Resize the listing below by rewriting everything from its start down to the line containing "Action: 1227,579", both ends included. Keep the requests unchanged, and multiply each coordinate in the answers by 0.9, rounding to whole numbers with halves rounded up.

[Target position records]
- - -
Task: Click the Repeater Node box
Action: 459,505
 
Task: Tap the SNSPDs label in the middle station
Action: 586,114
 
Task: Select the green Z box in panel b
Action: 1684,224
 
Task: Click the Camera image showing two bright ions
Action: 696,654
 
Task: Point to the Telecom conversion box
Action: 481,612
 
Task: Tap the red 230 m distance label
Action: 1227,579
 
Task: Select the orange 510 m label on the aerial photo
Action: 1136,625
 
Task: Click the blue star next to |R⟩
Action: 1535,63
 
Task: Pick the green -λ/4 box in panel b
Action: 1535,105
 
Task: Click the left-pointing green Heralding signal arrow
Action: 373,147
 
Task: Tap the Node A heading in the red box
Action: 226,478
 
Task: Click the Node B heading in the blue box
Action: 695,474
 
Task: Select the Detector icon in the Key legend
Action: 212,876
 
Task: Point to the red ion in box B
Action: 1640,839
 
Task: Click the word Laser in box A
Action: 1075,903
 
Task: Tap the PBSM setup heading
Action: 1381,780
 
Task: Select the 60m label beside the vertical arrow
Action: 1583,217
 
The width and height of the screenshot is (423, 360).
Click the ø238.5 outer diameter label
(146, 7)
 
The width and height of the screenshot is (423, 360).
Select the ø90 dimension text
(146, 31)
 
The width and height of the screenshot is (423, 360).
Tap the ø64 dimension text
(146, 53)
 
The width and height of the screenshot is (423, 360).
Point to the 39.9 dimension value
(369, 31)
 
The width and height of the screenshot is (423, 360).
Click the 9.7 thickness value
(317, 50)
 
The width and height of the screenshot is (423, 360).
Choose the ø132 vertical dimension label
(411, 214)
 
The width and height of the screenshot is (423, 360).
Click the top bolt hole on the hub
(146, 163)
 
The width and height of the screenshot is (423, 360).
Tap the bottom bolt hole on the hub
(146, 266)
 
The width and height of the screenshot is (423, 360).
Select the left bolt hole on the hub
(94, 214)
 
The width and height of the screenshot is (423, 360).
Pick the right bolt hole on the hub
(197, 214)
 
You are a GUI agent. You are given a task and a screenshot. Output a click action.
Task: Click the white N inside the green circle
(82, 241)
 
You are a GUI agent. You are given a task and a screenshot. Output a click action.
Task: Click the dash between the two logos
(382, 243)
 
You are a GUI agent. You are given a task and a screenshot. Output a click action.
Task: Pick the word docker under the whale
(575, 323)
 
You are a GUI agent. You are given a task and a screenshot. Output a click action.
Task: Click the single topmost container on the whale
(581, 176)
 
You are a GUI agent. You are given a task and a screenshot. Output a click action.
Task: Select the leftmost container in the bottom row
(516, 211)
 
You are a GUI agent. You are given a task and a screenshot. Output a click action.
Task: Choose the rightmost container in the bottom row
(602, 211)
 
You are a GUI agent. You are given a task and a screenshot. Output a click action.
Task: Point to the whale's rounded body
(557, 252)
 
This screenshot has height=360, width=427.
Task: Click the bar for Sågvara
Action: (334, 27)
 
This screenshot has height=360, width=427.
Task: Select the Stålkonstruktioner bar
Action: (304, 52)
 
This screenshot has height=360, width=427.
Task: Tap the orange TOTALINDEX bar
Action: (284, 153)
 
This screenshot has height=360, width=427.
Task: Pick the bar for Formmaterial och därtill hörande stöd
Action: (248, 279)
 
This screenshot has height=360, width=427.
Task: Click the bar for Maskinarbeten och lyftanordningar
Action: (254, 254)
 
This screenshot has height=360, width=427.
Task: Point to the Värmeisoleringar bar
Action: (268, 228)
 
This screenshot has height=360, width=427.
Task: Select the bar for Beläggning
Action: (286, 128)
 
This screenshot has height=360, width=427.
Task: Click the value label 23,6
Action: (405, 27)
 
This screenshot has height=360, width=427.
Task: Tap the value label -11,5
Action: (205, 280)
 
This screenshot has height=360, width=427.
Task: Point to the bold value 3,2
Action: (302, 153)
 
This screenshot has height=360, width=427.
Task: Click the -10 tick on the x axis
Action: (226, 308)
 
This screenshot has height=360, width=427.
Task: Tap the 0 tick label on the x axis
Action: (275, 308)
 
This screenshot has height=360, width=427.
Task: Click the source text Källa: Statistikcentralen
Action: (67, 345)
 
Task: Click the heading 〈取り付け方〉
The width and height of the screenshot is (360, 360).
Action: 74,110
- - -
• [Written reply]
Task: Click the Repeater Node box
Action: 413,455
 
Task: Tap the SNSPDs label in the middle station
Action: 527,103
 
Task: Select the green Z box in panel b
Action: 1516,202
 
Task: Click the Camera image showing two bright ions
Action: 626,589
 
Task: Point to the Telecom conversion box
Action: 433,551
 
Task: Tap the red 230 m distance label
Action: 1104,521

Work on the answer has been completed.